◆ TASK 1
Pick out every line in the records that contains the string "plus".
--*--
The monolith that had been “broadcast TV” broke wide open, and suddenly there was a din of voices in the ether, all competing for attention.  Where once TV shows needed an audience of 10 million to survive, now pulling in less than a million in the right demographic kept the lights on.  But despite the seeming chaos, there was one force that brought cohesion to the world of televised entertainment; one force that enabled people to have one portal for most (but not all) of their entertainment needs.
I am, of course, referring to Netflix.

Netflix has acted as a cohesive agent, being a portal for almost all movies and a lot of TV shows for the past several years.  If you are a curmudgeon who finds going to a movie theater annoying, just wait and you can either stream or get the DVD in the mail a few weeks after the film closed (and films don’t linger in theaters the way they used to).  TV series from all the networks were available.  In the ocean of visual entertainment, Netflix was your one-stop place to get not quite but almost everything.

But the writing is on the wall, and soon streaming services will resemble the plethora of channels you see listed on your cable directory that you’ve never heard of.  First Hulu, then Amazon Prime, rose as alternatives to Netflix.  Okay, three sources aren’t that bad.  Then Netflix announced that they were aiming at making most of their content “original” content, and in 2018 they spent more on original content than acquired content. To me, this meant that if I wanted access to long gone TV shows, Netflix wasn’t going to try and outbid Hulu for them.  That was the first crack I noticed in the Netflix monolith.
--*--
◆ TASK 2
Carry on the essay about Netflix and the rise of competing streaming services, starting right after its last sentence.

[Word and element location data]
--*--
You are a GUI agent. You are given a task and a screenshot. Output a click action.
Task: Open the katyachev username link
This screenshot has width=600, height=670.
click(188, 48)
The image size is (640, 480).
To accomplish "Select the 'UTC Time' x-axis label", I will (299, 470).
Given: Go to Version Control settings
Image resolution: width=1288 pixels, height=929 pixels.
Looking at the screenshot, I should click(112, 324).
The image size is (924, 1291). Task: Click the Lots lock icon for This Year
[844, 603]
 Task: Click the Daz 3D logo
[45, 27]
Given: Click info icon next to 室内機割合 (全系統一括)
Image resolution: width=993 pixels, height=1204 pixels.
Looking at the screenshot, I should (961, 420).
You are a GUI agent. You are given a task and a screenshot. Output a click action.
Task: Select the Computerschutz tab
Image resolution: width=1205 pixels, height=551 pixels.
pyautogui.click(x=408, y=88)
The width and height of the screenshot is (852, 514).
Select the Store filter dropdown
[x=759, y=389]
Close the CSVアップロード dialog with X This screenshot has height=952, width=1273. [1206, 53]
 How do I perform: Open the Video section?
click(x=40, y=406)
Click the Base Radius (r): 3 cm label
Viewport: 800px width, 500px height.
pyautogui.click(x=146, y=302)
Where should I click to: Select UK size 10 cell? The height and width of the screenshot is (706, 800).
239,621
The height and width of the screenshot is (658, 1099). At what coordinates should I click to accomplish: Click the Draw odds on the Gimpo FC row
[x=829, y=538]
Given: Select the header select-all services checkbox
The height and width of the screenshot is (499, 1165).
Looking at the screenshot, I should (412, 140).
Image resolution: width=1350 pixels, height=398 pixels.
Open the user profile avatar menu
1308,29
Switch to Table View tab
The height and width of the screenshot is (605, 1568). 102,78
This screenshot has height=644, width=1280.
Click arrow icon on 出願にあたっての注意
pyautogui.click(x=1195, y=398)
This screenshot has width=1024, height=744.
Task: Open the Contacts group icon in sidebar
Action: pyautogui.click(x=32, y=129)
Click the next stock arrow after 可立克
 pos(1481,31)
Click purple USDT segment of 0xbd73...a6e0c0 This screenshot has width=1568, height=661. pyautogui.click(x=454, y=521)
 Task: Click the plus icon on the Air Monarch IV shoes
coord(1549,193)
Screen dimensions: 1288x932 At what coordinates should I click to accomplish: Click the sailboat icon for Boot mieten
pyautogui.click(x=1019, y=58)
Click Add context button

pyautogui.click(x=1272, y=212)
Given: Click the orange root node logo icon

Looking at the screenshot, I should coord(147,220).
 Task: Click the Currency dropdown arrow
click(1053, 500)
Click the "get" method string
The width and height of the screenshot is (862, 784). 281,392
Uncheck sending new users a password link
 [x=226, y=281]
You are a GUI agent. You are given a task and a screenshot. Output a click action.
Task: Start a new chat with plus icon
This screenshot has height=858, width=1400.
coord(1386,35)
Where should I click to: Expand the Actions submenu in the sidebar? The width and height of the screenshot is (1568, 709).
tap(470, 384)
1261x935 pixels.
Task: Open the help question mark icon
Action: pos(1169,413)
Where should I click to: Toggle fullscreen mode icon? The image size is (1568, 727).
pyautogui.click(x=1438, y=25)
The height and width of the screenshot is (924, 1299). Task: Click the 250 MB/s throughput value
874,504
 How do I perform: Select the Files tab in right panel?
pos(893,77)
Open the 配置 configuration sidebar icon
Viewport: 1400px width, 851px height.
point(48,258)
--*--
◆ RIGHT ANSWER 1
 Task: Click the plus icon on the Air Monarch IV shoes
Task: Start a new chat with plus icon

◆ RIGHT ANSWER 2
The huge iceberg on the horizon, though, was the threat of a Disney streaming service.  In 2017, Disney announced that when they started their own streaming service,  Netflix could kiss Marvel and Star Wars goodbye.  In 2019, Disney has fulfilled its promise and has announced that the most popular film in history, Avengers Endgame, will not be available on Netflix.  So now there is Netflix, Hulu, Amazon Prime, and Disney+ (please ignore the fact that Disney is also in control of Hulu). 
But there is also the fact that every network has their programs available as on-line content.  And with media corporate mergers, media companies that once had small on-line content now are subsidiaries of conglomerates with lots of on-line content.  Increasingly, everyone will want to control their own on-line footprint instead of letting Netflix make money off of it.

Netflix used to be the one-stop place to go for streaming services.  But then Hulu arose to mainly carry TV series, but also to develop shows like The Handmaid’s Tale.  Then came Amazon Prime, and then CBS All-Access, and now Disney+.  Now that Netflix is no longer a monolith, will networks still be willing to sell the rights to their shows to them, or will they keep them on their own streaming platform, or on Hulu? 

One survey found that nearly half of subscribers between 18 and 29 would drop Netflix if it lost The Office and Friends along with the Marvel content (28% said they’d drop it if it lost Marvel, which is about to happen).  The default, as far as subscribing to streaming services, used to be “Netflix and . . . “ but in the new Balkanized universe it might be “Netflix or . . . .”  Before, I might do Netflix and Hulu, or Netflix and Amazon, but with so many options I might do Hulu and Disney+, or Amazon and CBS All Access.  This might be why Netflix chose to focus on original programming; it knew at some point the non-original programming would migrate to other streamers.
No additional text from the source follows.